2012-09-01 Thread James Wilkinson
Artifex Maximus wrote:
 Is there any good tutorial on how to lower the power consumption of my
 netbook? I mean sysctl, proc, etc. settings.

There is a tool called powertop in the standard Fedora repos: run it
from a terminal as root. There is a tab (you get to it with the right
arrow) called tunables, which makes suggestions for saving power.

Don’t accept these suggestions blindly: it wants “Autosuspend for USB
device Microsoft Wheel Mouse Optical®” on my desktop, which turns the
mouse off. I find this less than useful.

Powertop knows how to implement most of its suggestions itself, or you
can run powertop --html to output a file called PowerTOP.html, which
gives you the command lines to run.

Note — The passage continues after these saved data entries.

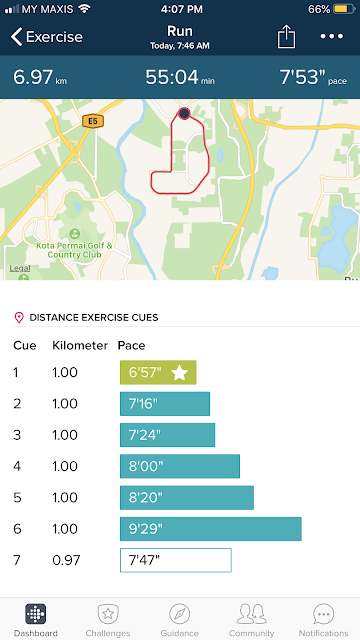
Task: Open the Notifications tab
Action: (x=324, y=620)
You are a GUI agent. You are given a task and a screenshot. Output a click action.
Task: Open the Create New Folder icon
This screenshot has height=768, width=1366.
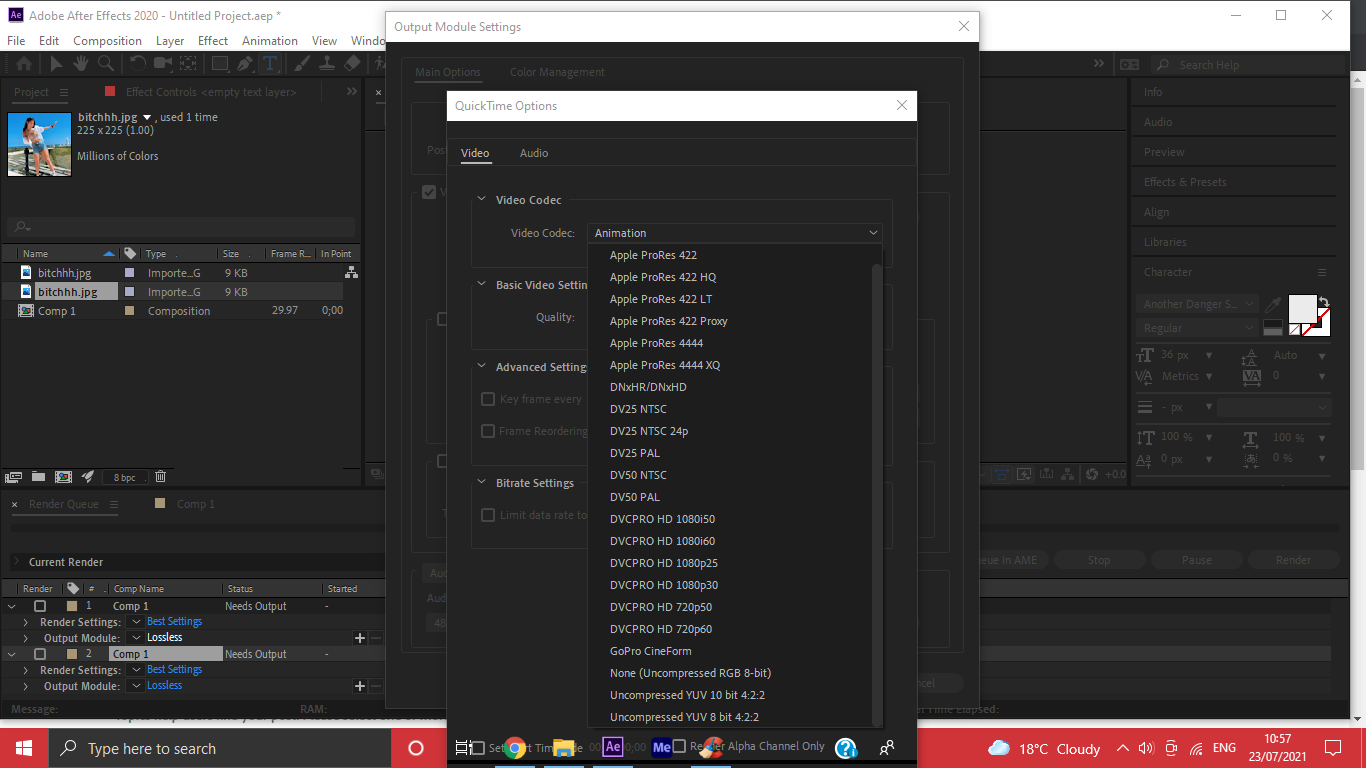[x=38, y=477]
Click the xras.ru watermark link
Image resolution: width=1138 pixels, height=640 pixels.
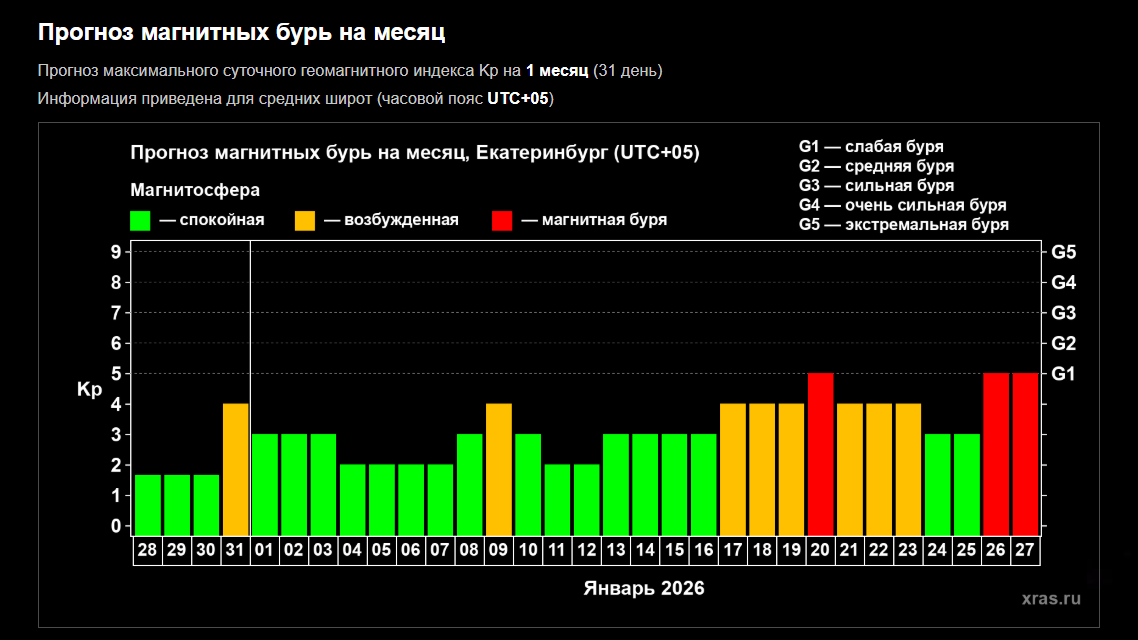tap(1051, 599)
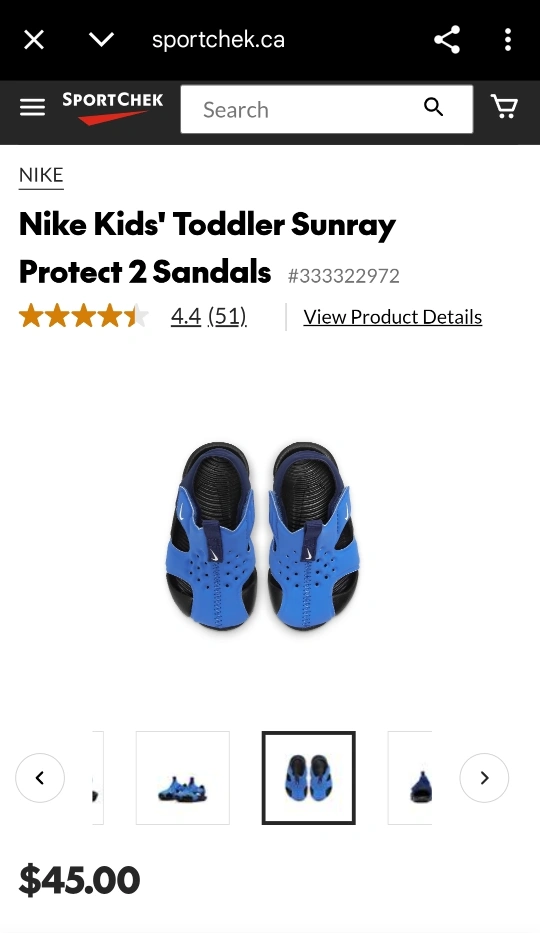
Task: Tap the main blue sandals product image
Action: pyautogui.click(x=262, y=536)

You should note that most of these
command lines will only affect the current session: you may want to
change /etc/sysctl.conf (for example) to make the results permanent.

However, you should also note that powertop suggests 
echo 'auto'  '/sys/bus/usb/devices/1-1.2/power/control'
to put the mouse into autosuspend mode. There’s no guarantee that the
mouse will remain at that address (because USB is like that: devices can
come and go, and that affects which device number they get), and you
could end up autosuspending something you didn’t mean to autosuspend,
like a disk.

It also loves to suggest increasing the VM writeback timeout. This means
that stuff you think you’ve written to disk may take longer to actually
get there. With a working battery, the main thing you have to worry
about there is kernel crashes (if you save something, then the kernel
crashes, you might not have your saved work on disk).

None of this is Fedora-specific, by the way.

Hope this helps,

James.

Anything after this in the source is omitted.